# REQUIRED ACTION
The data must be given again in full, with no line altered.

Dataset items
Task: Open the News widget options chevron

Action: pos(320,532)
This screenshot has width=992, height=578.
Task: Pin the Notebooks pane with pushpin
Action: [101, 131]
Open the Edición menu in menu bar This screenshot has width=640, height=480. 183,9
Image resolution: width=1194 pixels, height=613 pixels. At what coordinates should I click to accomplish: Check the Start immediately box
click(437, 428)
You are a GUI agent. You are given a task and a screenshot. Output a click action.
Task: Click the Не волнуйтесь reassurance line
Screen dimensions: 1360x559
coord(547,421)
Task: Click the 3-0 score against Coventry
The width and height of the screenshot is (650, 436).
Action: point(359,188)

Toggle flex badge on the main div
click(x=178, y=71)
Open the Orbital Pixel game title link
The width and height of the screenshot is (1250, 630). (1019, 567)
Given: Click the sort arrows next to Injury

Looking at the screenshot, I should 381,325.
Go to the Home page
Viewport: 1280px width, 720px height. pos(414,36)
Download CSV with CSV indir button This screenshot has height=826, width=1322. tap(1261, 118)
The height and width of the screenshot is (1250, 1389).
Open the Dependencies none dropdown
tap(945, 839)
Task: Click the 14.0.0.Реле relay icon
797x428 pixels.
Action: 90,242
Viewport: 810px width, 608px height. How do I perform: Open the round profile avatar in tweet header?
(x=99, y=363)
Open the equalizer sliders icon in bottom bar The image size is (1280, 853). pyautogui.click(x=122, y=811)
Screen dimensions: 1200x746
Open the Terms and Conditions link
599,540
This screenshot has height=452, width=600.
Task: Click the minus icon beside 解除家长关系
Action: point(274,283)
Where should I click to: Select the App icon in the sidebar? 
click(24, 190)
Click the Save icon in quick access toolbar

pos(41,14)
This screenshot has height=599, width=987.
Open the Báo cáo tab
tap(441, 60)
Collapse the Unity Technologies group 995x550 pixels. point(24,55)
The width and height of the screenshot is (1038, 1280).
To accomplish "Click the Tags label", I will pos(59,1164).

# ANSWER SECTION
Task: Open the News widget options chevron

Action: pos(320,532)
This screenshot has width=992, height=578.
Task: Pin the Notebooks pane with pushpin
Action: [101, 131]
Open the Edición menu in menu bar This screenshot has width=640, height=480. 183,9
Image resolution: width=1194 pixels, height=613 pixels. At what coordinates should I click to accomplish: Check the Start immediately box
click(437, 428)
You are a GUI agent. You are given a task and a screenshot. Output a click action.
Task: Click the Не волнуйтесь reassurance line
Screen dimensions: 1360x559
coord(547,421)
Task: Click the 3-0 score against Coventry
The width and height of the screenshot is (650, 436).
Action: point(359,188)

Toggle flex badge on the main div
click(x=178, y=71)
Open the Orbital Pixel game title link
The width and height of the screenshot is (1250, 630). (1019, 567)
Given: Click the sort arrows next to Injury

Looking at the screenshot, I should 381,325.
Go to the Home page
Viewport: 1280px width, 720px height. pos(414,36)
Download CSV with CSV indir button This screenshot has height=826, width=1322. tap(1261, 118)
The height and width of the screenshot is (1250, 1389).
Open the Dependencies none dropdown
tap(945, 839)
Task: Click the 14.0.0.Реле relay icon
797x428 pixels.
Action: 90,242
Viewport: 810px width, 608px height. How do I perform: Open the round profile avatar in tweet header?
(x=99, y=363)
Open the equalizer sliders icon in bottom bar The image size is (1280, 853). pyautogui.click(x=122, y=811)
Screen dimensions: 1200x746
Open the Terms and Conditions link
599,540
This screenshot has height=452, width=600.
Task: Click the minus icon beside 解除家长关系
Action: point(274,283)
Where should I click to: Select the App icon in the sidebar? 
click(24, 190)
Click the Save icon in quick access toolbar

pos(41,14)
This screenshot has height=599, width=987.
Open the Báo cáo tab
tap(441, 60)
Collapse the Unity Technologies group 995x550 pixels. point(24,55)
The width and height of the screenshot is (1038, 1280).
To accomplish "Click the Tags label", I will pos(59,1164).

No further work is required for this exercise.